Text provided:
########

WUOT
- Knoxville, Tennessee; United States;
- Broadcast area: Knoxville metropolitan area; Eastern Tennessee;
- Frequency: 91.9 MHz (HD Radio)
- Branding: UT Public Radio

Programming
- Format: Public radio, classical, talk and jazz
- Subchannels: HD2: Public radio
- Affiliations: APM; NPR; PRX;

Ownership
- Owner: University of Tennessee

History
- First air date: October 27, 1949
- Call sign meaning: University of Tennessee

Technical information
- Licensing authority: FCC
- Facility ID: 69161
- Class: C
- ERP: 80,000 watts
- HAAT: 482 meters (1,581 ft)

########

Records:

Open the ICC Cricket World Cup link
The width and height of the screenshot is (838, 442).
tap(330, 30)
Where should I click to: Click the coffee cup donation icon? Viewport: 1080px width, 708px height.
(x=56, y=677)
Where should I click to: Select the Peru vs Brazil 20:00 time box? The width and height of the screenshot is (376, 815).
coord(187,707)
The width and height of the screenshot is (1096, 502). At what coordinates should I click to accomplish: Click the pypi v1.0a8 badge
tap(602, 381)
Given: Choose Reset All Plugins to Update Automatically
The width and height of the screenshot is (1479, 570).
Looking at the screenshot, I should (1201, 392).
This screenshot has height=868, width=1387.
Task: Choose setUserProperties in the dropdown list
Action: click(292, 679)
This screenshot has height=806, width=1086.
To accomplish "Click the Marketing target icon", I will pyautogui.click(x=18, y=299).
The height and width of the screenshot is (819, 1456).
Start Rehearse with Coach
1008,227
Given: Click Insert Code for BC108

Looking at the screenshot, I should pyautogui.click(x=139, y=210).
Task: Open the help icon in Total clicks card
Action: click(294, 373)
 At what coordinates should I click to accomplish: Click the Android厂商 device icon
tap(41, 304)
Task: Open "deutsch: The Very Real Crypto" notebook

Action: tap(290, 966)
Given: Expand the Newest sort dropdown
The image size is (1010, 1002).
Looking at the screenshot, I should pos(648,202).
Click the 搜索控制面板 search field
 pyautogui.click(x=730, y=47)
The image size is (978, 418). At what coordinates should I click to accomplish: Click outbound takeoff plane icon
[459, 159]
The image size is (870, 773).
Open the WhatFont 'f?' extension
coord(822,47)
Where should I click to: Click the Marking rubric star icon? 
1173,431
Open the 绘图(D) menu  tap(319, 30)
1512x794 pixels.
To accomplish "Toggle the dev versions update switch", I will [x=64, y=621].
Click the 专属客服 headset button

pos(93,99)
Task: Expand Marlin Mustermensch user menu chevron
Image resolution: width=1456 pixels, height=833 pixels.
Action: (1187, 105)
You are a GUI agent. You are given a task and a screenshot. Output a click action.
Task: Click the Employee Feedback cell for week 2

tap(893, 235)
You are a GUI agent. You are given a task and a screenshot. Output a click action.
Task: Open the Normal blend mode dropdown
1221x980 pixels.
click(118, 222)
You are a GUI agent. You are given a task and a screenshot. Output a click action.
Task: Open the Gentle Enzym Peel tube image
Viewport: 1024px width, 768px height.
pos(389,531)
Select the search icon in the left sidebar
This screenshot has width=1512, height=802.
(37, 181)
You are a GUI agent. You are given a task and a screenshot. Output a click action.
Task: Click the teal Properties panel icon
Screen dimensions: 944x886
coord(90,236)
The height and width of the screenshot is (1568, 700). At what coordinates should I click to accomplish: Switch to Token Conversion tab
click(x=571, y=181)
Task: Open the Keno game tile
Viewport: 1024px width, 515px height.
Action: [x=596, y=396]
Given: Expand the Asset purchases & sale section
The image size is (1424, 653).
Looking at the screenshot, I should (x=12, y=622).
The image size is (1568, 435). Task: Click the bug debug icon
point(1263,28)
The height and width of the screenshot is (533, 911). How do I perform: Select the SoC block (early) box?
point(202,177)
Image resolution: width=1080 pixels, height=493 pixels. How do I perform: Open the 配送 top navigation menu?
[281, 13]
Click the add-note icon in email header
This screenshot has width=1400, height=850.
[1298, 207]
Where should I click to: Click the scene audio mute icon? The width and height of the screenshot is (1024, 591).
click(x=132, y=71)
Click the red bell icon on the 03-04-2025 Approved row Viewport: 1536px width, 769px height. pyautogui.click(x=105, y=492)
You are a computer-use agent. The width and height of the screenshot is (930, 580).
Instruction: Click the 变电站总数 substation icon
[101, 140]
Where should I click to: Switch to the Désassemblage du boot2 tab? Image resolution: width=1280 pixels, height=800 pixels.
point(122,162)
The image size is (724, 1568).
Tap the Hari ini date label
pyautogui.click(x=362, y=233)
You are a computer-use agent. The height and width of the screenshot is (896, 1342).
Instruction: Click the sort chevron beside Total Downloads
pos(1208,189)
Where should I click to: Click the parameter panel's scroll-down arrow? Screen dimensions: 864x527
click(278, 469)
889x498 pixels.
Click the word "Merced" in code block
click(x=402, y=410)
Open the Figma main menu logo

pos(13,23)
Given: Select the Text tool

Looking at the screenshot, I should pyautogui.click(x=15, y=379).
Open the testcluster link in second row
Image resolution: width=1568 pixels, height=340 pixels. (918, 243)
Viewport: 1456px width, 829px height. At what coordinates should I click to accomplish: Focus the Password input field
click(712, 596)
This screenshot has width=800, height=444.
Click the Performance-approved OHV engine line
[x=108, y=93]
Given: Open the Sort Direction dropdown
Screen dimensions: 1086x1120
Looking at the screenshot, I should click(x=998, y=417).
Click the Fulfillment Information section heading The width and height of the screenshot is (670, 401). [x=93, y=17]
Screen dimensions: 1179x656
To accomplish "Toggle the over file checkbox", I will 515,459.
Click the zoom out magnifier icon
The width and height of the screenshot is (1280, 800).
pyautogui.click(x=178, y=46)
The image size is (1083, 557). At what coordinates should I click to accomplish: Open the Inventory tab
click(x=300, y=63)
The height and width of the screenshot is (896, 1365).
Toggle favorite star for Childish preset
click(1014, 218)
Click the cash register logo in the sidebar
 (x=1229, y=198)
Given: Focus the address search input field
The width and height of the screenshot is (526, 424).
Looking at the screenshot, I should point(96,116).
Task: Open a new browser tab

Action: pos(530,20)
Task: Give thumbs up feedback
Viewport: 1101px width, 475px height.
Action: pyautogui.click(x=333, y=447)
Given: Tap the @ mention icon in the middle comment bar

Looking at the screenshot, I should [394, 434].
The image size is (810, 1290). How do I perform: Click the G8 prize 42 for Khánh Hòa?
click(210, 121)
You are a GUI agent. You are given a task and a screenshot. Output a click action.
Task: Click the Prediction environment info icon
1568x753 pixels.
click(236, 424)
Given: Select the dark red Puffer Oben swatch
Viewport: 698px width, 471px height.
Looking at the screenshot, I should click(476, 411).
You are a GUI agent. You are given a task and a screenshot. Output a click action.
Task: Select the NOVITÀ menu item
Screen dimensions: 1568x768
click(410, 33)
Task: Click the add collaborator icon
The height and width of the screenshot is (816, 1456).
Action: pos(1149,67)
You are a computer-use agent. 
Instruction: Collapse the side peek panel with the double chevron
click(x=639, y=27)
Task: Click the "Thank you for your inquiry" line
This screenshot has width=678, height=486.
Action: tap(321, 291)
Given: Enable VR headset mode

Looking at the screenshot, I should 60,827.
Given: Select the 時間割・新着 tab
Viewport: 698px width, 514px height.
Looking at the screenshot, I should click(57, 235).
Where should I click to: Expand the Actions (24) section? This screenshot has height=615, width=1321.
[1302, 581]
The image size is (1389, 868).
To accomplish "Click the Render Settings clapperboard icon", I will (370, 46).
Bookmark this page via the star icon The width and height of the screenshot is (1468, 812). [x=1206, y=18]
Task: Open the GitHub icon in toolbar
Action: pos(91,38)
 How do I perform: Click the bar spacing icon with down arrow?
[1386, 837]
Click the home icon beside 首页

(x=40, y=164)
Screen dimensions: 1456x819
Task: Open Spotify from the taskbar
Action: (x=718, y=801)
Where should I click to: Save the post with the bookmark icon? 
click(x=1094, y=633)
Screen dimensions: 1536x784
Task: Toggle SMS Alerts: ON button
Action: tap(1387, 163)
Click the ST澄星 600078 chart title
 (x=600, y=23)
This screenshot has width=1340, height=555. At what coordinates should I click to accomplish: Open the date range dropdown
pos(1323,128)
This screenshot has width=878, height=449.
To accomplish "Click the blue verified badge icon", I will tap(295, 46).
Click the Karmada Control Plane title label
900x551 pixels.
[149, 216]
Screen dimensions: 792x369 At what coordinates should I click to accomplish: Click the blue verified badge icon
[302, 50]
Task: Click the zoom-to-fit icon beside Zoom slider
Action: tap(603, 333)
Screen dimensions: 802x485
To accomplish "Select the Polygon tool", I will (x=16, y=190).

########

Jobs:
a. Using the WUOT station listing, say yes or no for each statement and quote the words that settle it: (i) WUOT first went on the air in 1949. (ii) WUOT is owned by NPR. (iii) WUOT's effective radiated power is 80,000 watts.
b. List every affiliation that the WUOT station listing gives for the station.
Work only from the WUOT station listing, not the records.

Worked solutions:
a.
(i) Yes: "First air date: October 27, 1949"
(ii) No: "Owner: University of Tennessee"
(iii) Yes: "ERP: 80,000 watts"

b. APM, NPR, PRX